### Problem
Among the lines below, keep only those from the one containing "Open the issue_label table name link" through the one containing "1568x734 pixels.", and reproduce them exactly.

### Available records
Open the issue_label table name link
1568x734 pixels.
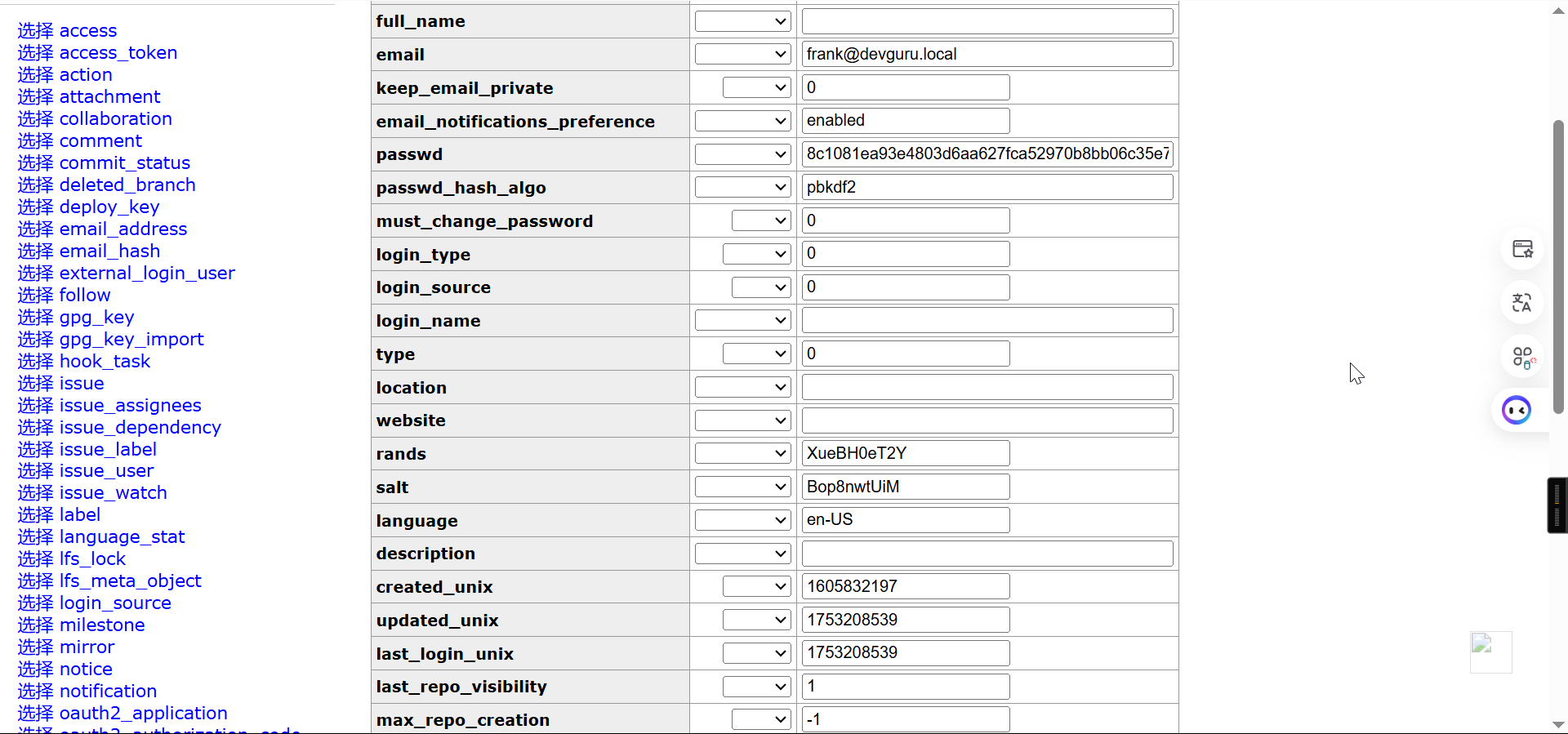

---

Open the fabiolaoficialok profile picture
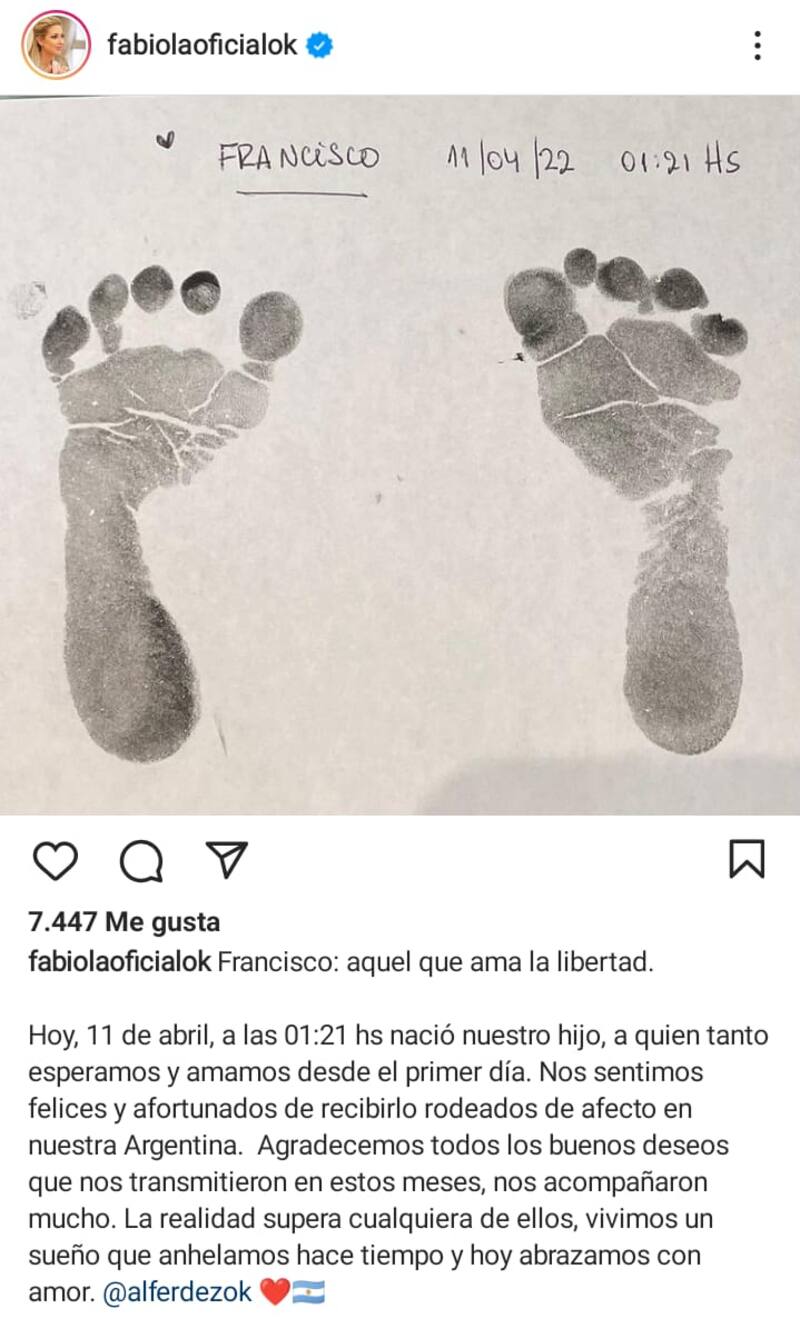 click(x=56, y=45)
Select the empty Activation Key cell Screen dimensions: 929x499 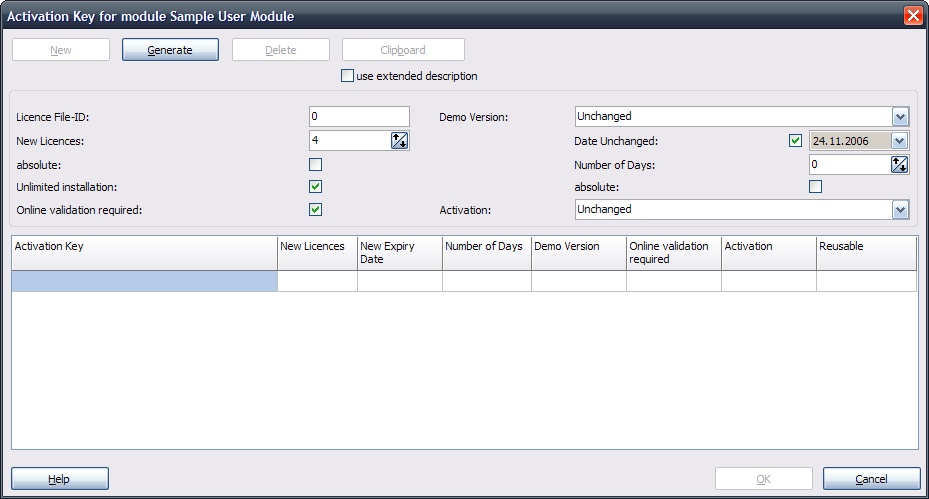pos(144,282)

### Output for this task
Open the issue_label table name link
1568x734 pixels.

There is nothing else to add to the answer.